**Extrait du document**
  • Un groupe d’experts et de représentants de patients a été consulté en complément le 21 janvier 2021.

Résultats

  • Dix méta-analyses et 65 essais ayant comparé près de 19 500 paires de tests salivaires et nasopharyngés ont été inclus et méta-analysés. Dans ces essais en majorité à risque incertain ou élevé de biais (59/65 essais), les sujets symptomatiques ont constitué le profil dominant d’inclusion (55/65 essais) ; les prélèvements réalisés ont impliqué en majorité de la salive sans expectoration (49/65) et un écouvillonnage exclusivement NP (52/65) ; les techniques RT-PCR ont ciblé quant à elles en majorité un seul gène viral et ont été pour le reste imprécisément décrites.
  • La méta-analyse de ce rapport a estimé avec une bonne précision mais avec une hétérogénéité majeure que la sensibilité des tests RT-PCR salivaires en population[1] pourrait être de 0,85 [0,81-0,88] ; ces tests pourraient ainsi induire une perte significative de sensibilité de 3 à 13 % s’ils venaient à se substituer aux tests RT-PCR NP, ces derniers disposant d’une sensibilité en population de 0,92 [0,90-0,94]. Aucune analyse en sous-groupe n’a permis d’expliquer cette hétérogénéité, qui est au demeurant également associée aux tests NP.
  • Les projections modélisées en population à partir d’hypothèses de taux de prévalence d’infection par SARS-CoV-2 variant de 5 à 25 % ont conduit complémentairement à estimer que les tests RT-PCR salivaires pourraient induire des résultats faussement négatifs auprès de moins de 5 % des sujets testés, soit une augmentation a priori d’au plus 2 à 3 % par rapport aux faux-négatifs induits par les tests RT-PCR NP.
  • Les experts consultés ont estimé que ces méta-analyses réalisées par la HAS clarifient l’intérêt diagnostique des tests RT-PCR salivaires ; ils ont observé que la sensibilité estimée de ces tests reste supérieure au seuil minimal de 80 % attendu, la perte de sensibilité qu’ils pourraient induire par rapport aux tests RT-PCR NP étant jugée limitée. Les experts consultés ont alors considéré que cela validait l’intérêt de principe des tests RT-PCR salivaires auprès de sujets symptomatiques et asymptomatiques, en complément de ceux actuellement disponibles. Ils ont unanimement souligné que les indications de ces tests RT-PCR salivaires ne pourraient au demeurant être définies qu’après avoir clarifié les capacités de traitement de prélèvements salivaires des laboratoires français et après avoir précisé leurs conditions optimales de réalisation, notamment à partir d’essais français en voie de finalisation.

**Données présentées**
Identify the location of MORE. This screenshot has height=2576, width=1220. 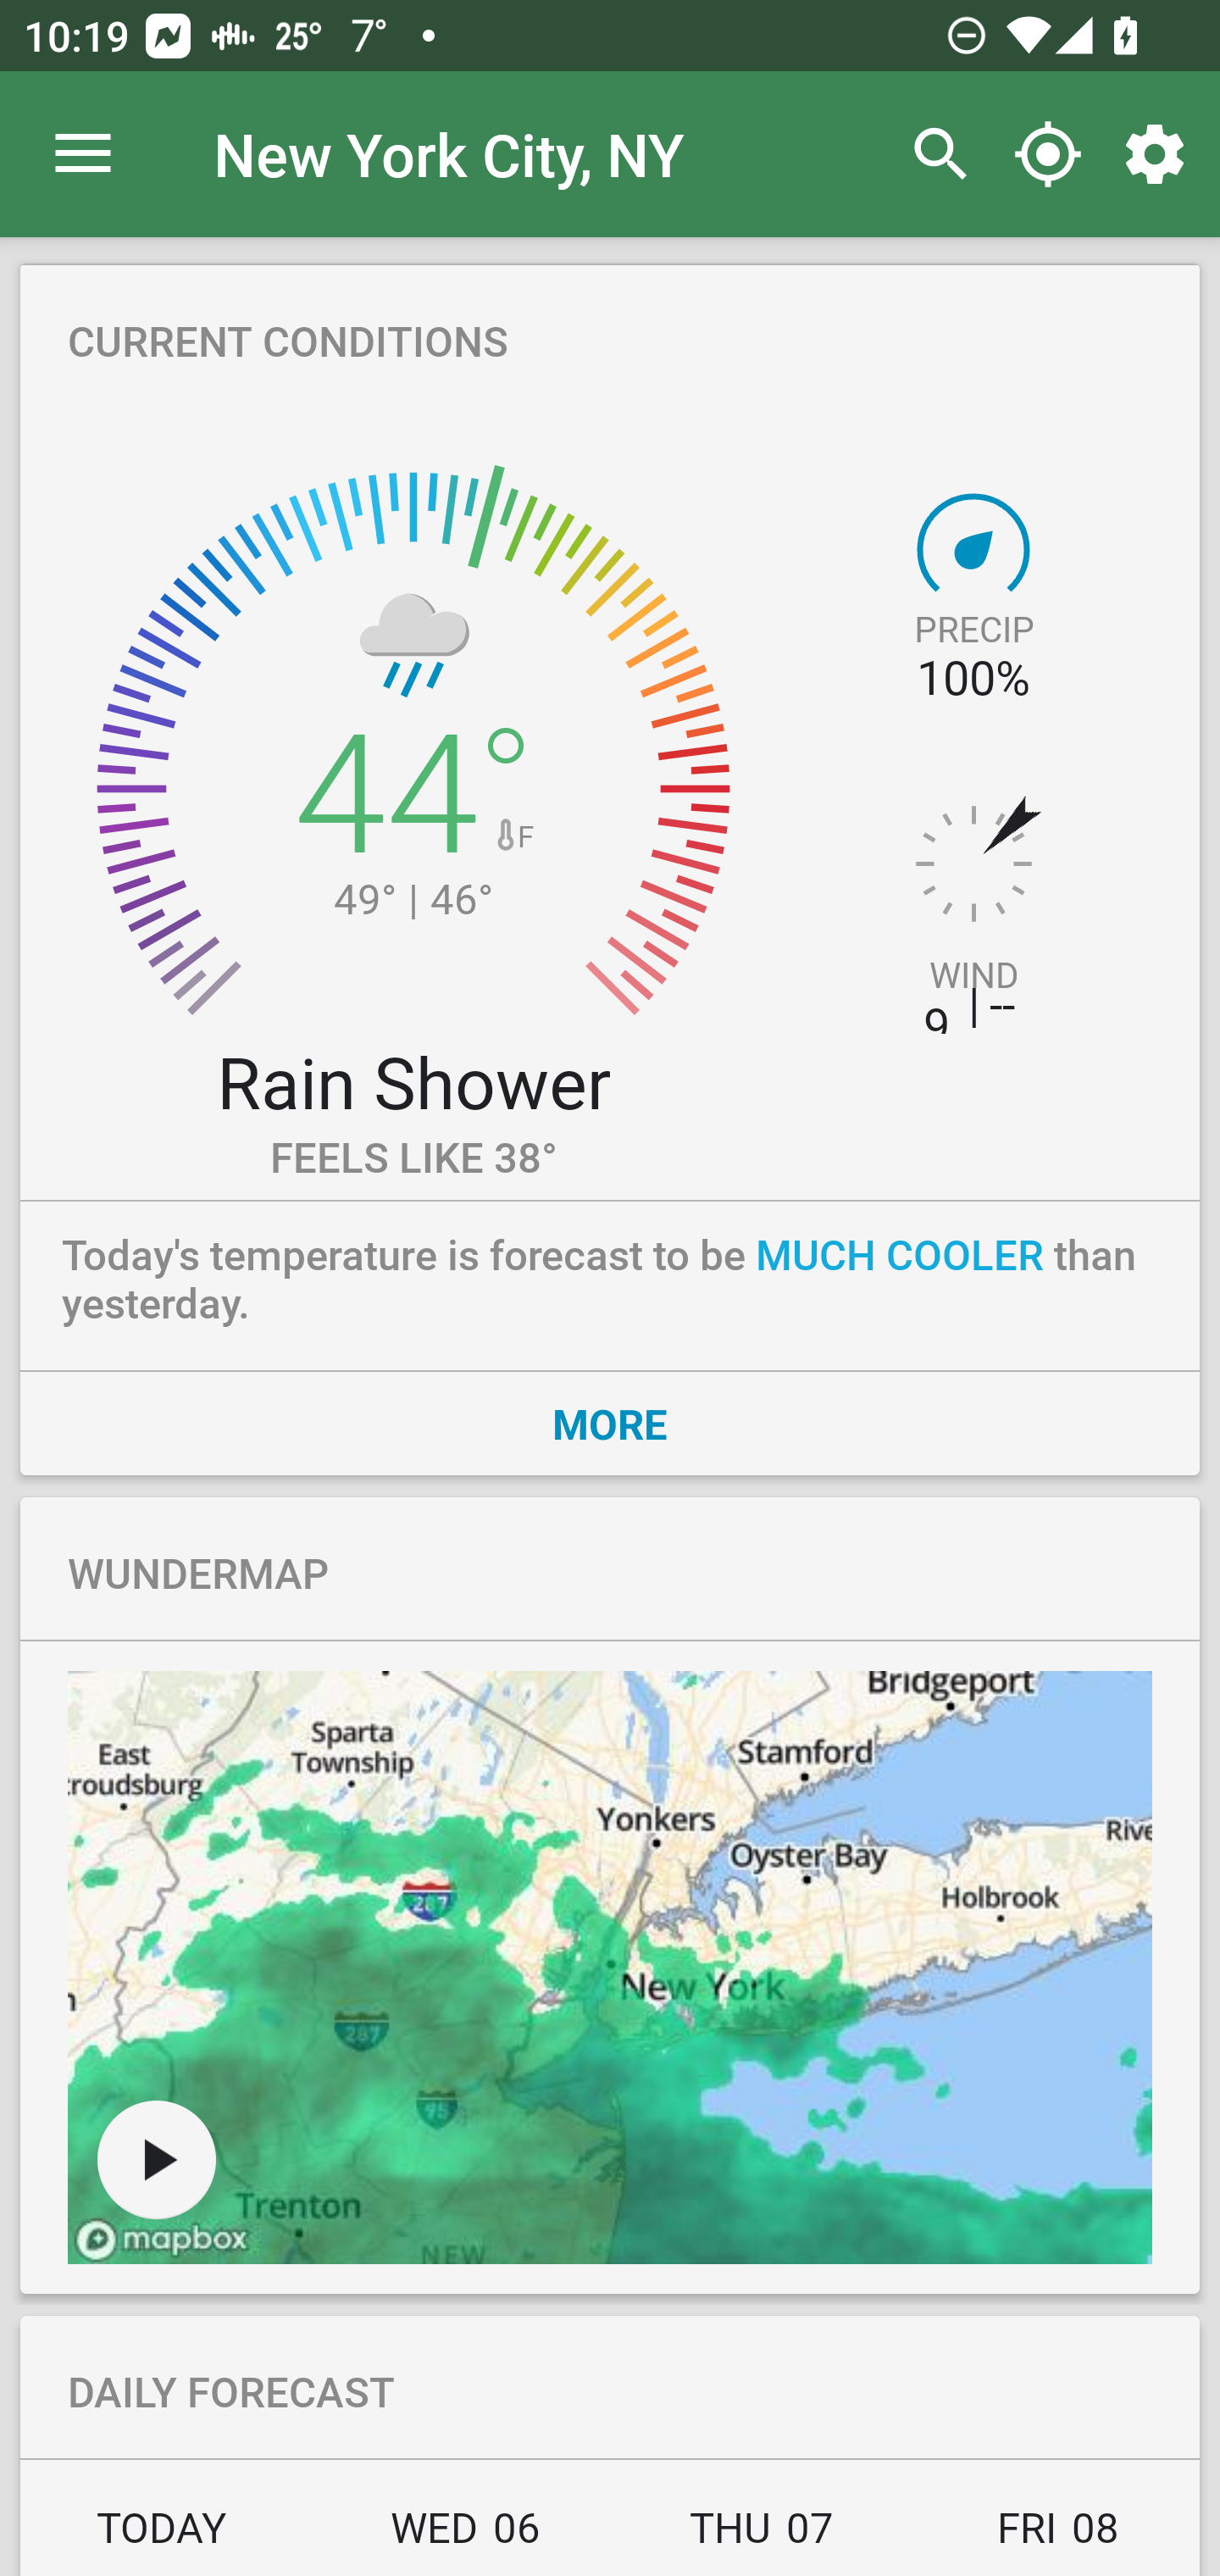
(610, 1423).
---
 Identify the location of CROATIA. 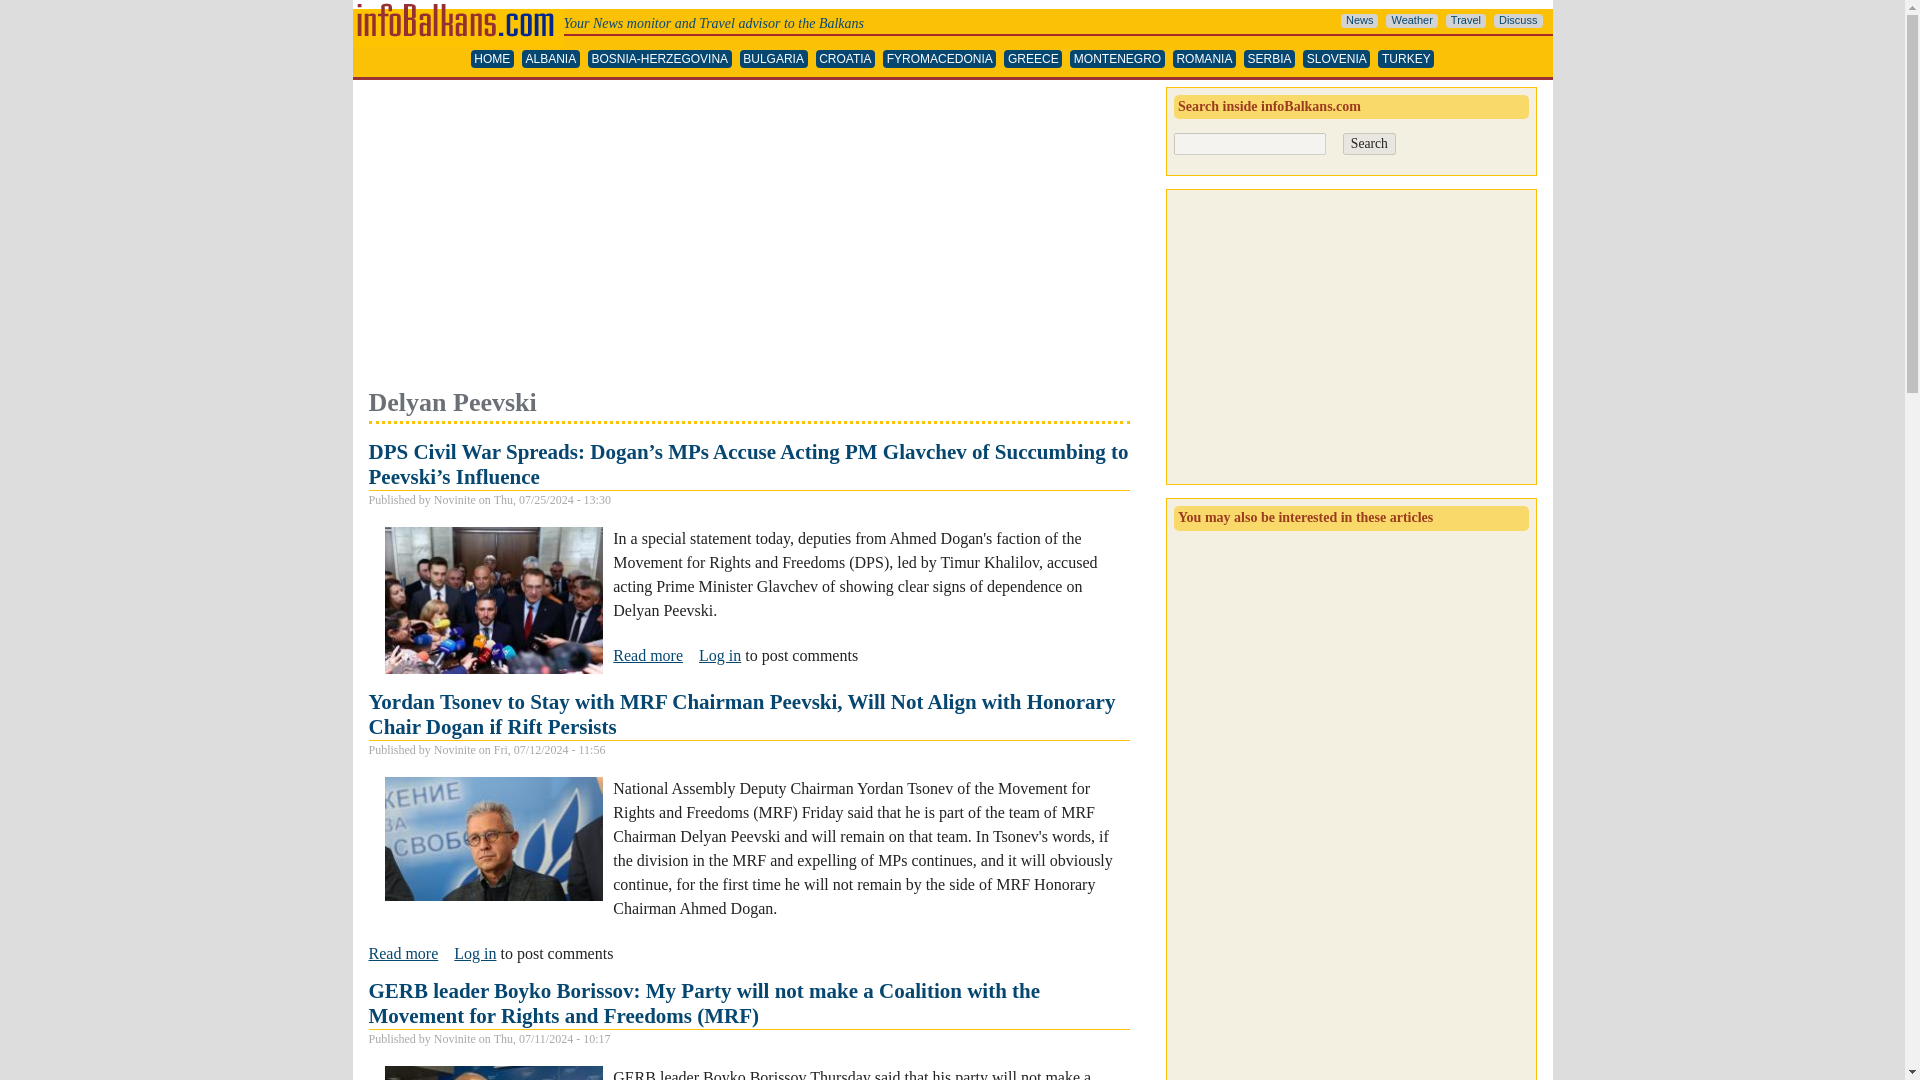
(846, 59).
--
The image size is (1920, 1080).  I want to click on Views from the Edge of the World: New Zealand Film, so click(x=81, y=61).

**Consignes**
1) Reformulez plus brièvement le paragraphe de l'extrait du document qui commence par « Les projections modélisées en population », en conservant ses faits principaux.
2) Selon l'extrait du document, quelle est la sensibilité en population des tests RT-PCR NP ?
3) Pour chaque affirmation, indiquez par oui ou par non si elle concorde avec l'extrait du document, et citez les mots de celui-ci qui tranchent la question.
(a) Des représentants de patients ont été consultés le 21 janvier 2021.
(b) Une analyse en sous-groupe a permis d'expliquer l'hétérogénéité observée.
(c) La plupart des essais inclus ont principalement recruté des sujets asymptomatiques.

**Réponses fournies**
1) Des projections modélisées en population supposent une prévalence de l'infection par SARS-CoV-2 comprise entre 5 et 25 %. Selon ces projections, les tests RT-PCR salivaires pourraient produire des faux négatifs chez moins de 5 % des sujets testés. Cela représenterait au plus 2 à 3 % de faux négatifs de plus qu'avec les tests RT-PCR NP.

2) 0,92 [0,90-0,94].

3)
(a) Oui : « Un groupe d’experts et de représentants de patients a été consulté en complément le 21 janvier 2021 ».
(b) Non : « Aucune analyse en sous-groupe n’a permis d’expliquer cette hétérogénéité ».
(c) Non : « les sujets symptomatiques ont constitué le profil dominant d’inclusion (55/65 essais) ».